Parts of the exercise:
1 - What was Nokia's net loss for the first quarter, according to the Nokia earnings article?
2 - Please return the passage of the Nokia earnings article between "Nokia (NYSE:NOK), struggling" and "the first quarter.", inclusive, with no changes.

Selected extract:
━━━━

Nokia's Q1 sales plunge as company posts $1.2B loss

Nokia (NYSE:NOK), struggling to gain traction in its planned smartphone turnaround using Microsoft's (NASDAQ:MSFT) Windows Phone platform, reported a wider than expected $1.75 billion operating loss for the first quarter.

Although analysts had been expecting a weak quarter from Nokia, and the company had indicated its key Devices & Services business would post an operating loss, the company's overall operating loss was larger than the $955 million operating loss analysts were expecting, according to the Wall Street Journal. Nokia posted an operating profit of $574 million in the year-ago period. Nokia's net loss was $1.2 billion, down from a $450 million net profit in the first quarter of 2011.

The company's fortunes have been declining due to slowing sales of its feature phones and Symbian smartphones. Sales of Nokia's Lumia Windows Phone smartphones, which Nokia began selling in November, haven't compensated. However, Nokia's results were burdened by $1.4 billion in charges, including a $1 billion restructuring charge for Nokia Siemens Networks. (Click here for NSN's earnings.)

━━━━

Extracted information:
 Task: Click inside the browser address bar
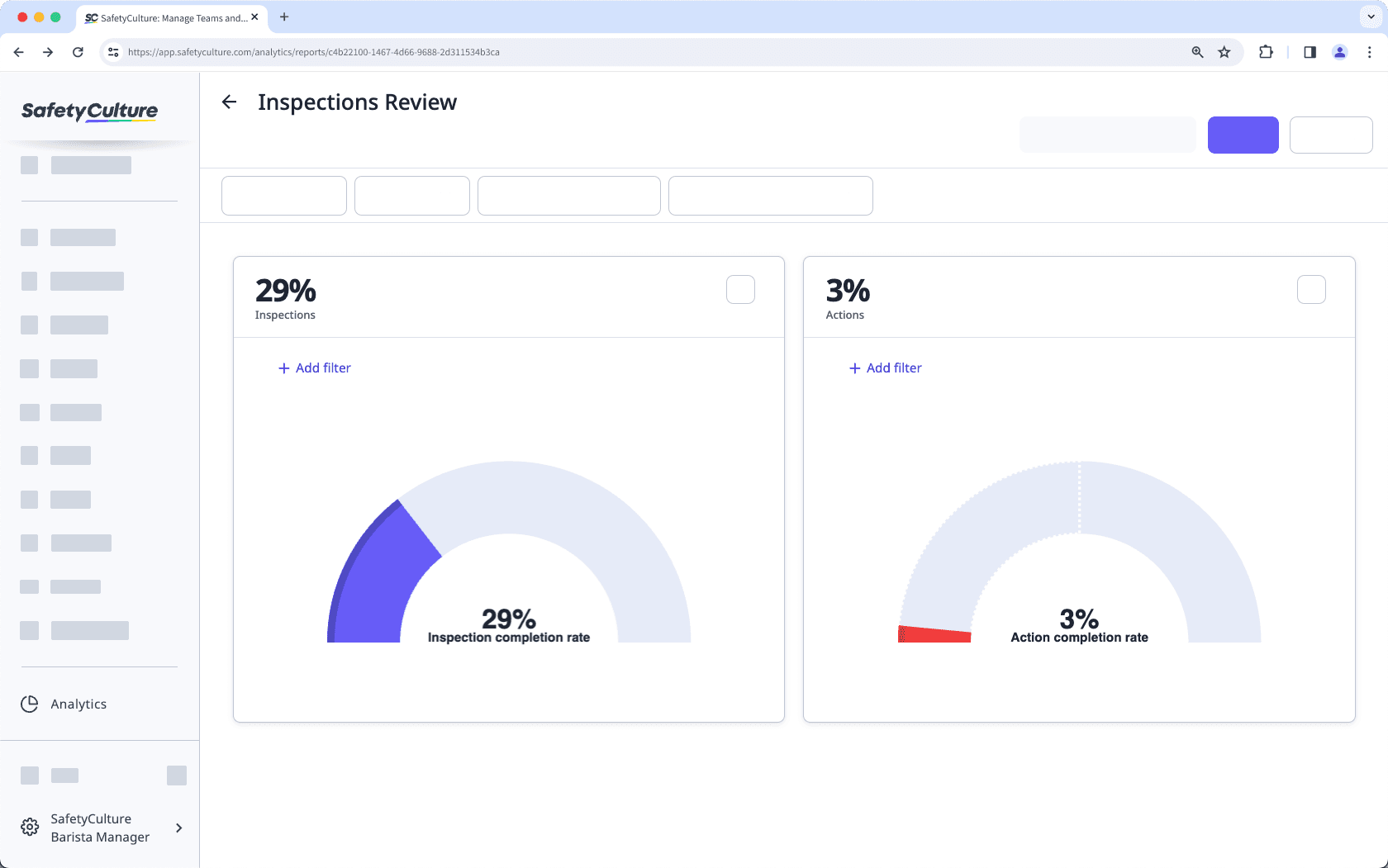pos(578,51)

━━━━

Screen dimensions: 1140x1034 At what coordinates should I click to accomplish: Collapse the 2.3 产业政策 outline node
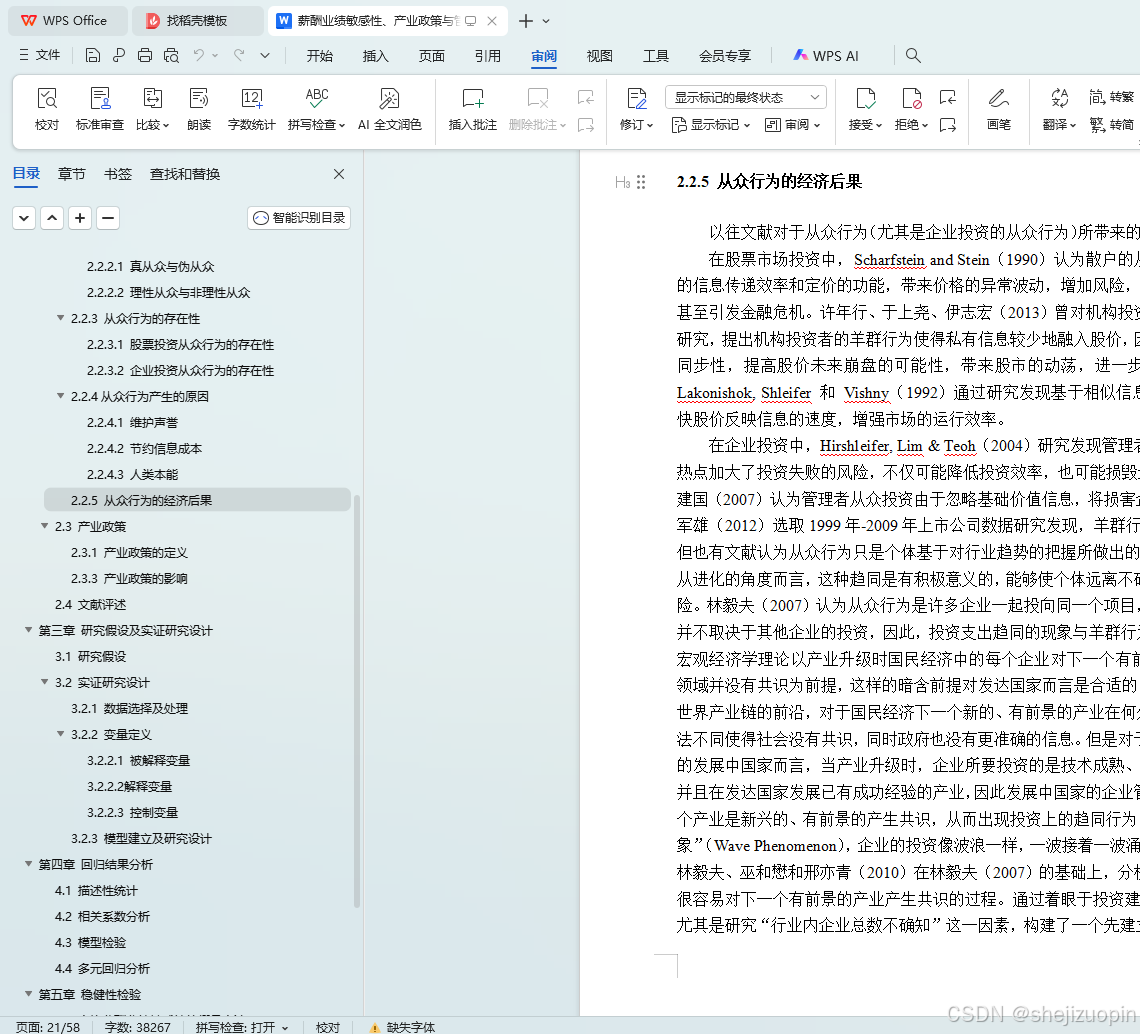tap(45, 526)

━━━━

Complete answers:
1 - $1.2 billion

2 -
Nokia (NYSE:NOK), struggling to gain traction in its planned smartphone turnaround using Microsoft's (NASDAQ:MSFT) Windows Phone platform, reported a wider than expected $1.75 billion operating loss for the first quarter.